To measure FV-100's potential, Contravir is comparing the drug to valacyclovir, an FDA-approved shingles drug in a phase III study that will measure reduction in the incidence of PHN as its primary endpoint. The double-blind, parallel-group, comparative trial, called study 007, will randomize patients to one of three arms: FV-100 400 mg once a day, FV-100 400 mg twice a day or valacyclovir 1,000 mg three times a day. Patients will then be analyzed for a seven-day treatment period, tracking their PNH pain daily, with follow-up through day 120.
Depending on how difficult it is to enroll the 825 patients needed for the trial, FDA reviewers have left open the possibility that they may require just one pivotal trial before allowing Contravir to submit its new drug application for FV-100. Determining how likely that possibility is will take time and a few meetings with agency staff, Sapirstein said.
The biggest study of FV-100 to date, a phase II trial started in May 2009, was encouraging, but failed to show a statistically significant advantage for the drug over valacyclovir in reducing the incidence of PNH. The double-blind, randomized trial, called study 005, was run by Inhibitex and included 350 patients who received either 200 mg or 400 mg of FV-100 once daily or 1,000 mg valacyclovir three times daily. Only 12 percent of patients treated with the 400 mg dose of FV-100 developed PHN vs. 20 percent of valacyclovir-treated patients, according to Thomson Reuters Cortellis Clinical Trials Intelligence. Despite pointing to FV-100's potential, the study was hobbled by sporadic collection of pain data, "so while the results were very positive, they just missed the endpoint," said Sapirstein. Given improvements in the standard measurements of pain since, he said Contravir will be able to deliver a better result, potentially approaching a 50 percent reduction in the incidence of PNH or better (See BioWorld Today, Oct. 26, 2009.)

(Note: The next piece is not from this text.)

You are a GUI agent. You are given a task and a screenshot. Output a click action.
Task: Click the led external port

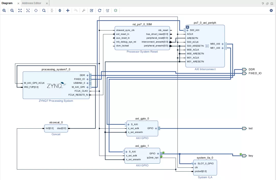click(x=244, y=128)
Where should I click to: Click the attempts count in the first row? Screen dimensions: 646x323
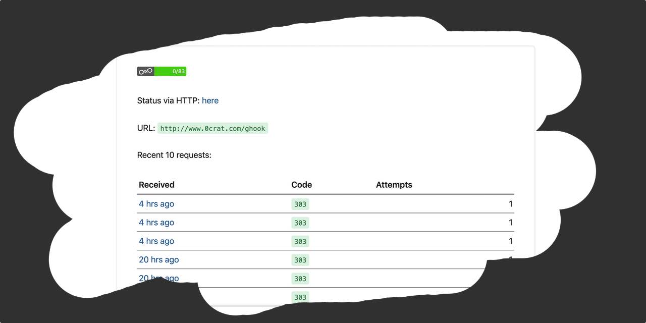pyautogui.click(x=510, y=204)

Edison, N.J.-based Contravir is a spinout of Synergy Pharmaceuticals Inc., which acquired FV-100, from Bristol-Myers Squibb Co. for $1 million in August 2012. BMS had acquired the drug via the $2.5 billion Inhibitex Inc. buyout earlier that year. Prior to that, the drug was first developed by Fermavir Pharmaceuticals Inc., which identified the nucleoside analog as a prodrug of CF-1743, a compound that the Welsh School of Pharmacy had identified as a potential treatment for varicella zoster virus and HIV. (See BioWorld Today, April 11, 2007.)

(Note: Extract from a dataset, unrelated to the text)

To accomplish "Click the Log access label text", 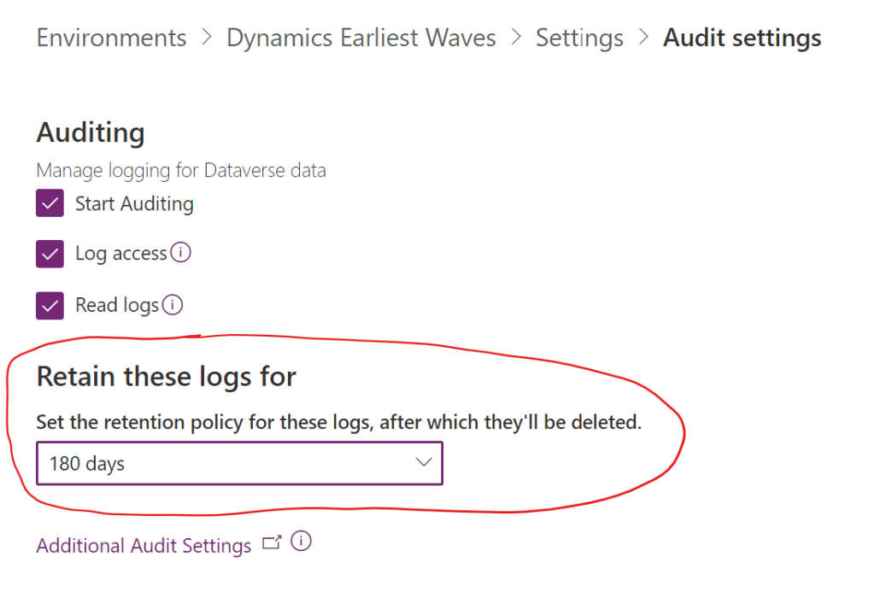I will 121,253.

Chris McGuigan, a professor of medicinal chemistry at Cardiff University in Wales and the discoverer of FV-100, joined Synergy's board in 2008 and continues there today. When Synergy, which chiefly focuses on gastrointestinal diseases, decided to spin out Contravir in February 2014, he joined Contravir's board as well. (See BioWorld Today, Nov. 30, 2011.)

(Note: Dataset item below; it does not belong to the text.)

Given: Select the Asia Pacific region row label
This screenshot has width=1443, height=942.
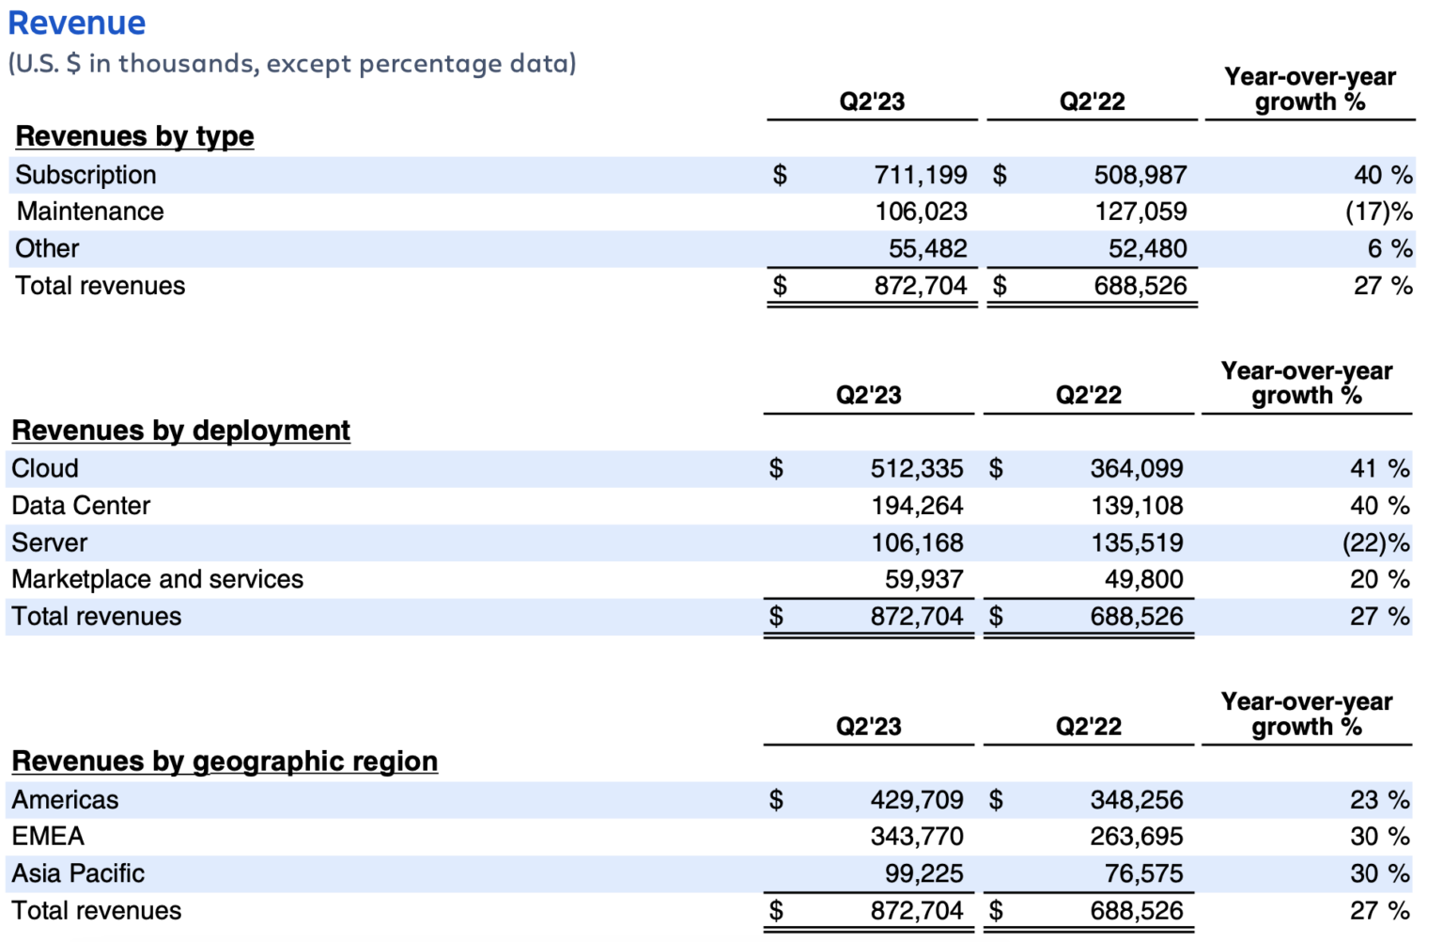Looking at the screenshot, I should [x=78, y=873].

To carry the drug forward, Contravir raised $9 million through the private placement of series A convertible preferred stock to a non-U.S. investor, a deal it completed in October 2014. That financing also included a side note for an additional $3.5 million that the investor exercised through the first and second quarters of this year. Despite the $12.5 million raised, Contravir will need to raise additional funds to complete the current phase III study, which could take about two years to complete, said Sapirstein. (See BioWorld Today, Jan. 10, 2012.)
Contravir also is developing CMX157, an analog of Gilead Sciences Inc.'s tenofovir DF (Viread), for the hepatitis B virus, a program it hopes to advance into phase II by the end of the year. Licensed from Chimerix Inc. in exchange for an up-front payment of 120,000 preferred shares of Contravir valued at $1.2 million, CMX157 is active against HBV and appears from early studies to be more than four times more potent in vitro versus tenofovir, according to the company. Chimerix is eligible to receive up to about $20 million in clinical, regulatory and initial commercial milestones in the U.S. and Europe, as well as royalties and additional milestones based on commercial sales in those territories under deal terms.
Contravir shares (NASDAQ:CTRV) rose 6.5 percent, or 31 cents, to $5.11 on Monday.